## Assigned task
Retype every entry below without altering anything.

## Provided entries
· · · · · · ·

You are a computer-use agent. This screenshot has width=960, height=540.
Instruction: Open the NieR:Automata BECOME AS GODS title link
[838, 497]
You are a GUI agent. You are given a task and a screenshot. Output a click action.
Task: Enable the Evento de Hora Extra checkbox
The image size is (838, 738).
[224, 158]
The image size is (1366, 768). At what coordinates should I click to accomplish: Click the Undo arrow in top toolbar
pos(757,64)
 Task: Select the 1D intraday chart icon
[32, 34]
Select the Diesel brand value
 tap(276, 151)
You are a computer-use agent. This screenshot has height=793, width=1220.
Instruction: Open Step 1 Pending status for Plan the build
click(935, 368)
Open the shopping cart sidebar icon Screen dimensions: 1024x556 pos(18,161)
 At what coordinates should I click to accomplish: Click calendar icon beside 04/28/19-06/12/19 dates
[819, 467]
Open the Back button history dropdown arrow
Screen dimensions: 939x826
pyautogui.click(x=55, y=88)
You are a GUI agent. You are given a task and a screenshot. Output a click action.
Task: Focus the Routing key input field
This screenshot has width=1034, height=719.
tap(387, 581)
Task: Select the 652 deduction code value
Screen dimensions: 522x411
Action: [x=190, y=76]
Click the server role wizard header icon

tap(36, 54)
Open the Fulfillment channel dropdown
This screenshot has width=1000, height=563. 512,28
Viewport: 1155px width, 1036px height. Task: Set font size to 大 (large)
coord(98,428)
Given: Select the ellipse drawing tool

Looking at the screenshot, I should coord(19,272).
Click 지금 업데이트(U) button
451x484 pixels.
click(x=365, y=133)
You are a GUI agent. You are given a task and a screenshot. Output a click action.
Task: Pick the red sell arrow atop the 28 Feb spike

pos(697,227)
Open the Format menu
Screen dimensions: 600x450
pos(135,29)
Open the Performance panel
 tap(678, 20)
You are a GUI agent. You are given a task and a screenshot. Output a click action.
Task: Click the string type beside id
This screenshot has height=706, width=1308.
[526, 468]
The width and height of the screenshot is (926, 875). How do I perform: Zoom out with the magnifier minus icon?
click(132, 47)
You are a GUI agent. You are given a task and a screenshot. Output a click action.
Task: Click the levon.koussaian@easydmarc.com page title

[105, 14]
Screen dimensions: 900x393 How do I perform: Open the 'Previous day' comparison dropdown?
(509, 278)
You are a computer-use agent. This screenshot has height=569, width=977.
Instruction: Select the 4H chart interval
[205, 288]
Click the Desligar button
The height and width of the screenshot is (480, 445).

· · · · · · ·

## Exercise output
You are a computer-use agent. This screenshot has width=960, height=540.
Instruction: Open the NieR:Automata BECOME AS GODS title link
[838, 497]
You are a GUI agent. You are given a task and a screenshot. Output a click action.
Task: Enable the Evento de Hora Extra checkbox
The image size is (838, 738).
[224, 158]
The image size is (1366, 768). At what coordinates should I click to accomplish: Click the Undo arrow in top toolbar
pos(757,64)
 Task: Select the 1D intraday chart icon
[32, 34]
Select the Diesel brand value
 tap(276, 151)
You are a computer-use agent. This screenshot has height=793, width=1220.
Instruction: Open Step 1 Pending status for Plan the build
click(935, 368)
Open the shopping cart sidebar icon Screen dimensions: 1024x556 pos(18,161)
 At what coordinates should I click to accomplish: Click calendar icon beside 04/28/19-06/12/19 dates
[819, 467]
Open the Back button history dropdown arrow
Screen dimensions: 939x826
pyautogui.click(x=55, y=88)
You are a GUI agent. You are given a task and a screenshot. Output a click action.
Task: Focus the Routing key input field
This screenshot has width=1034, height=719.
tap(387, 581)
Task: Select the 652 deduction code value
Screen dimensions: 522x411
Action: [x=190, y=76]
Click the server role wizard header icon

tap(36, 54)
Open the Fulfillment channel dropdown
This screenshot has width=1000, height=563. 512,28
Viewport: 1155px width, 1036px height. Task: Set font size to 大 (large)
coord(98,428)
Given: Select the ellipse drawing tool

Looking at the screenshot, I should coord(19,272).
Click 지금 업데이트(U) button
451x484 pixels.
click(x=365, y=133)
You are a GUI agent. You are given a task and a screenshot. Output a click action.
Task: Pick the red sell arrow atop the 28 Feb spike

pos(697,227)
Open the Format menu
Screen dimensions: 600x450
pos(135,29)
Open the Performance panel
 tap(678, 20)
You are a GUI agent. You are given a task and a screenshot. Output a click action.
Task: Click the string type beside id
This screenshot has height=706, width=1308.
[526, 468]
The width and height of the screenshot is (926, 875). How do I perform: Zoom out with the magnifier minus icon?
click(132, 47)
You are a GUI agent. You are given a task and a screenshot. Output a click action.
Task: Click the levon.koussaian@easydmarc.com page title

[105, 14]
Screen dimensions: 900x393 How do I perform: Open the 'Previous day' comparison dropdown?
(509, 278)
You are a computer-use agent. This screenshot has height=569, width=977.
Instruction: Select the 4H chart interval
[205, 288]
Click the Desligar button
The height and width of the screenshot is (480, 445).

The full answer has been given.